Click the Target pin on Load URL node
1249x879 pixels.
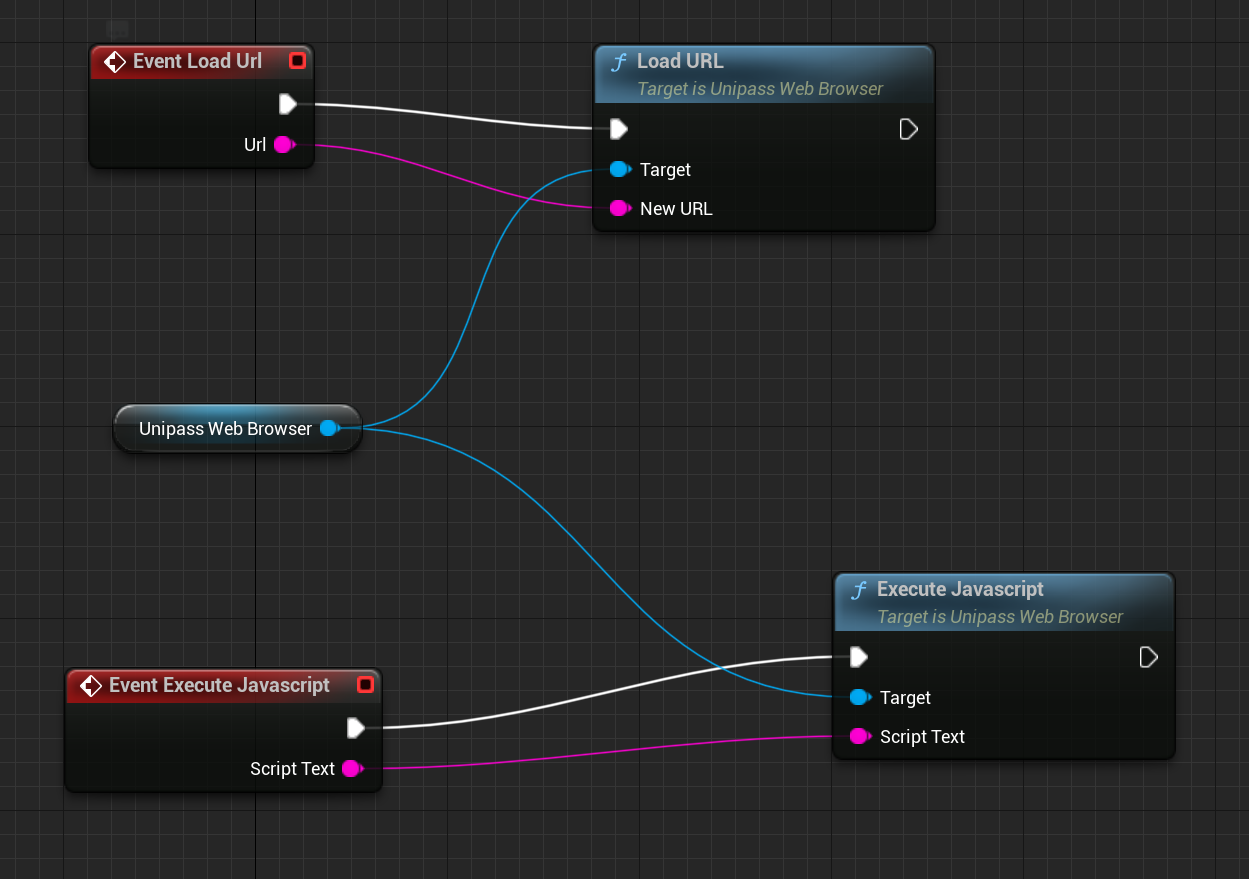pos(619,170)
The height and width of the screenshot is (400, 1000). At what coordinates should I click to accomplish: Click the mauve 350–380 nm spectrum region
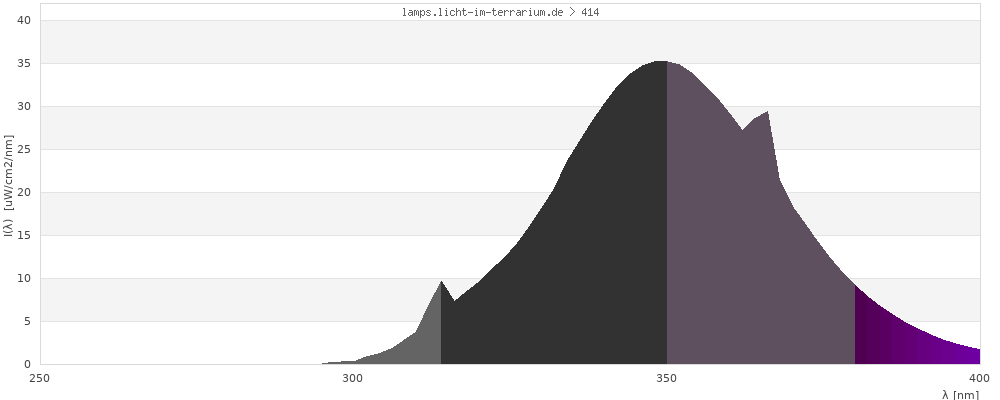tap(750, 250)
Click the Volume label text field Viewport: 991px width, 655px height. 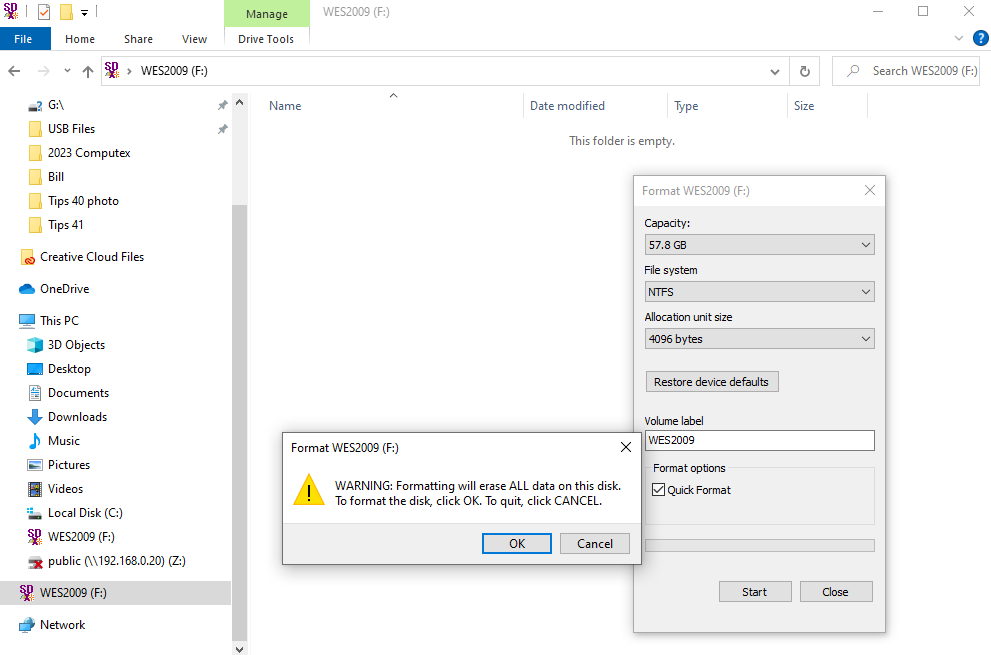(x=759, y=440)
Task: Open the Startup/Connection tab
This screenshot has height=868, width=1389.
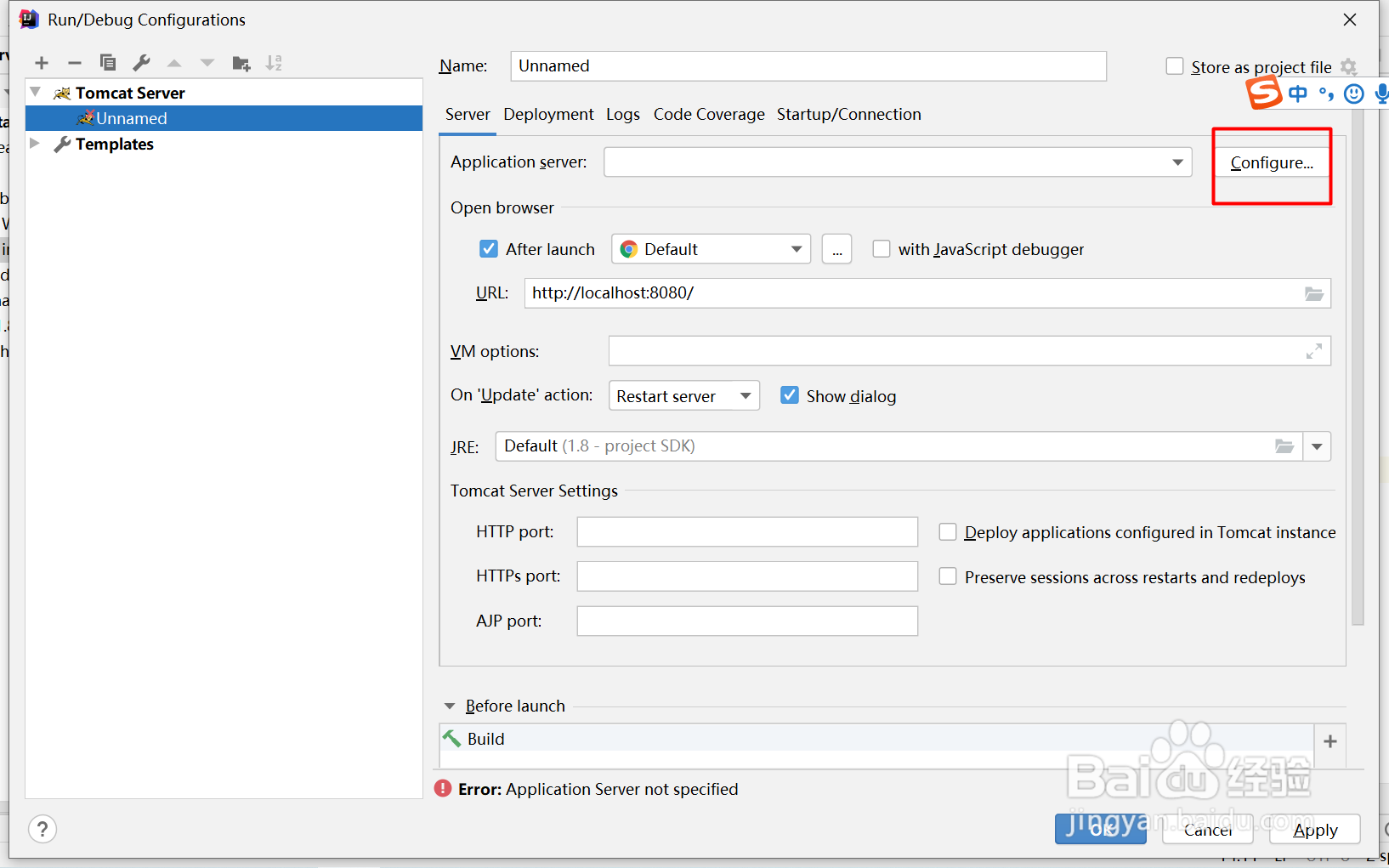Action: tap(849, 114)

━━━━━━━━━━━━━━━━━━━━

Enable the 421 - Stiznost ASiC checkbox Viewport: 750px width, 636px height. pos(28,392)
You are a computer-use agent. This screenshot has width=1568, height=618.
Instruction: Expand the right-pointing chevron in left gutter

━━━━━━━━━━━━━━━━━━━━

* [Task to complete]: Recast the records, starting at the line containing "Enable the 421" and ending at the line containing "Instruction: Expand the", as a JSON list of strings with one string per line and blank lines omitted.

* [Solution to the exercise]:
[
  "Enable the 421 - Stiznost ASiC checkbox Viewport: 750px width, 636px height. pos(28,392)",
  "You are a computer-use agent. This screenshot has width=1568, height=618.",
  "Instruction: Expand the right-pointing chevron in left gutter"
]